Nach elf Jahren Straße wieder ein Zuhause

„Ich habe gelernt, dass man wirklich blöd ist, wenn man sich nicht helfen lässt."

Ein Zelt im Görlitzer Park ist jahrelang Marie Müllers* einziger Rückzugsort: Im Sommer, wenn die Sonne auf die Zeltwand scheint, aber auch, wenn in Winternächten drei übereinander gezogene Paar Socken und Hosen die Kälte nicht mehr abhalten. Um sich aufzuwärmen, besuchte Marie Müller damals einen Tagestreff. „Da habe ich gelernt, dass man wirklich blöd ist, wenn man sich nicht helfen lässt“, sagt die 62-Jährige rückblickend.

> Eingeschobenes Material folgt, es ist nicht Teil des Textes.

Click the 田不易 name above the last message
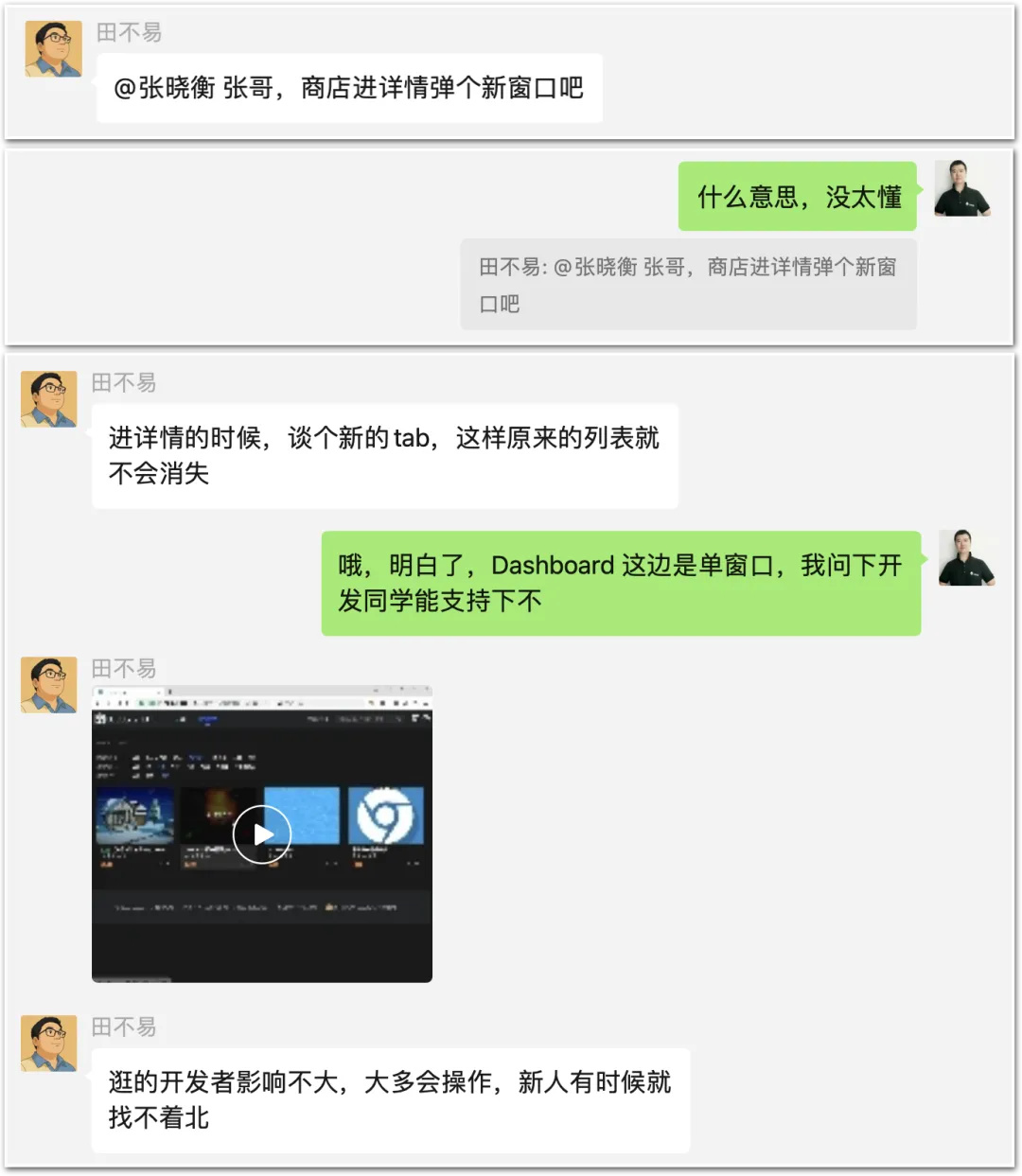This screenshot has height=1176, width=1022. point(124,1027)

Marie Müller wollte weg von der Straße und ließ sich auf die Warteliste setzen für „Housing First Berlin“. Diese Kooperation zwischen der Berliner Stadtmission und der Neuen Chance ist 2018 als Modellprojekt gestartet. Grundidee ist das „Recht auf Wohnen“ mit eigenem Mietvertrag – und ohne Bedingungen. Weil Marie Müller elf Jahre lang wohnungslos war, psychische Probleme sowie eine Suchterkrankung hat, gehört sie zur Zielgruppe. Und konnte – wie inzwischen 68 andere Menschen – endlich eine kleine Wohnung beziehen: Dort, in Wedding, bietet sie vormittags Sozialarbeiter Sebastian Schröder einen Tee an. Marie Müller trinkt ein Bier. Das muss sie vor dem stellvertretenden Leiter von Housing First Berlin nicht verstecken. „Wir arbeiten suchtakzeptierend und entgegenkommend. Das ist ein Prinzip von Housing First“, erklärt der 39-Jährige. Dennoch thematisiert er den Alkoholkonsum bei den regelmäßigen Hausbesuchen. Einer anderen Frau konnte er so helfen, einen Entzug zu beginnen.

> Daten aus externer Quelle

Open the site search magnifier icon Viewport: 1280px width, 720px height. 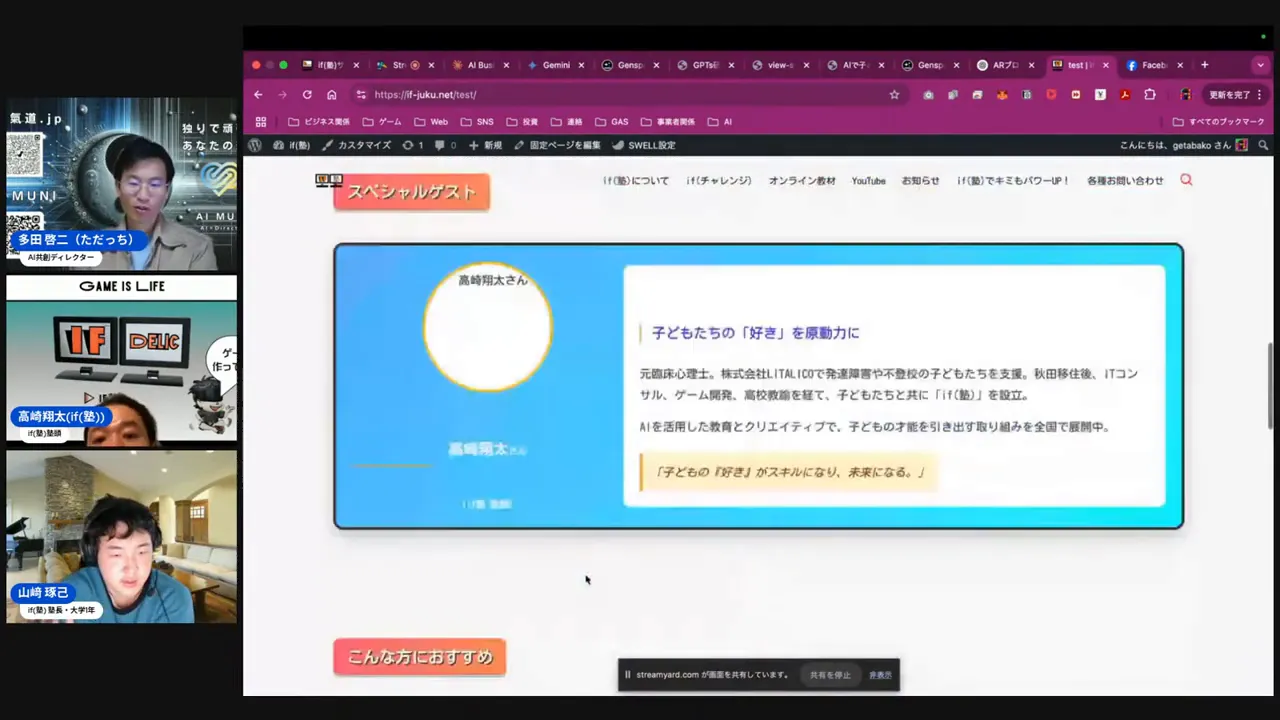[x=1186, y=180]
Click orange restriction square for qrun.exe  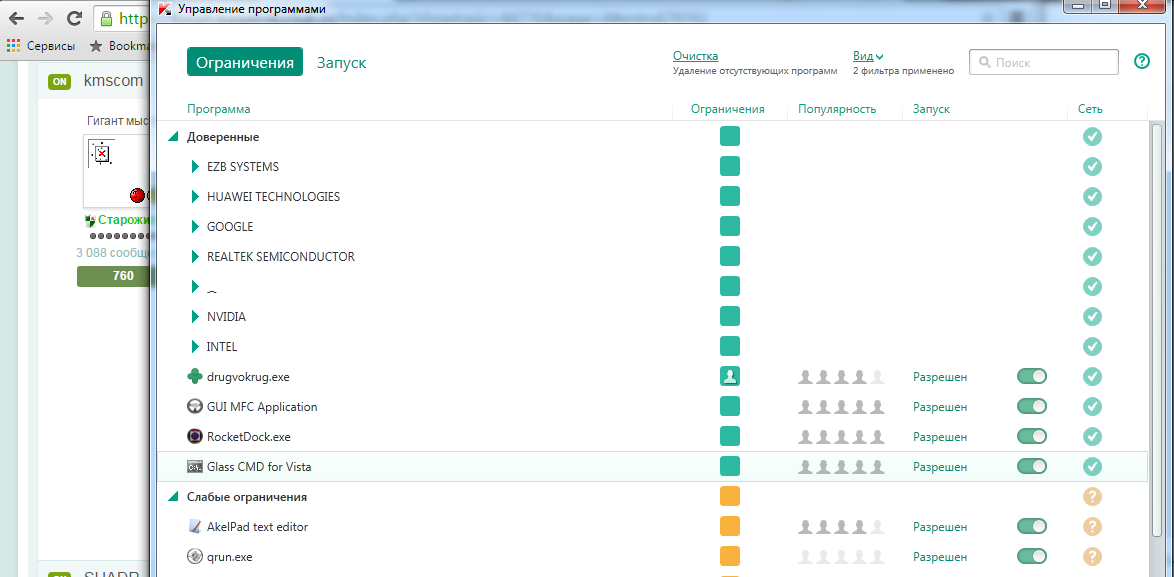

Maria mit Hund in neuer Wohnung

Wichtig ist bei Housing First, dass die Klient:innen alles aus eigener Motivation tun. „Wir arbeiten ohne Druck und Zwang. Sich an Regeln zu halten, fällt den meisten schwer“, weiß Sebastian Schröder. Er hat schon oft erlebt, dass Betroffene gerade deshalb aus anderen Einrichtungen der Wohnungslosenhilfe rausgeflogen sind. „Und wenn es darum geht, Ansprüche in der Wohnungslosenhilfe durchzusetzen, muss man betonen, wozu die Klient:innen nicht fähig sind. Das ist entmutigend“, weiß Sebastian Schröder. Housing First arbeitet anders: „Wir finden mit den Teilnehmenden heraus, was ihre Ressourcen sind, was ihnen wichtig ist und unterstützen sie dabei.“ Jede:r wird von einem Team aus zwei Bezugspersonen betreut. So wird Vertrauen aufgebaut wie zwischen Sebastian Schröder und Marie Müller.

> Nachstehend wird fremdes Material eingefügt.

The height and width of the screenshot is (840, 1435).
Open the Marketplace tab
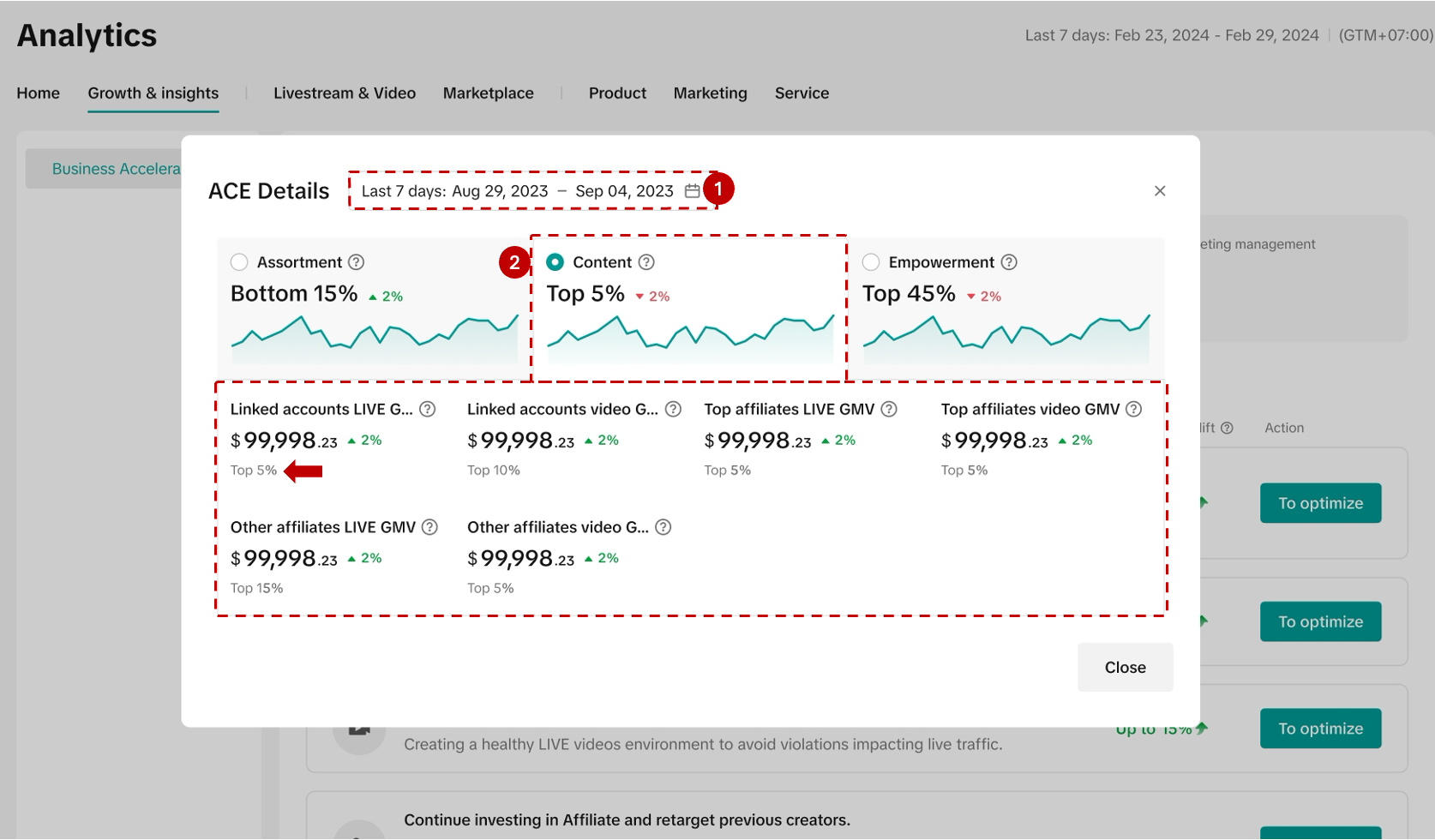488,93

„Mit dem Housing-First-Konzept sind wir Vorreiter und auch international gut vernetzt.“

Im Housing-First-Berlin-Team arbeiten neben Sozialbetreuenden und einer Psychologin auch Menschen, die selbst einmal obdachlos waren. Die Wohnungen vermittelt ein Scout, der auch Ansprechpartner für die Vermietenden ist. Sie erhalten die Miete direkt vom Sozialamt oder dem Jobcenter.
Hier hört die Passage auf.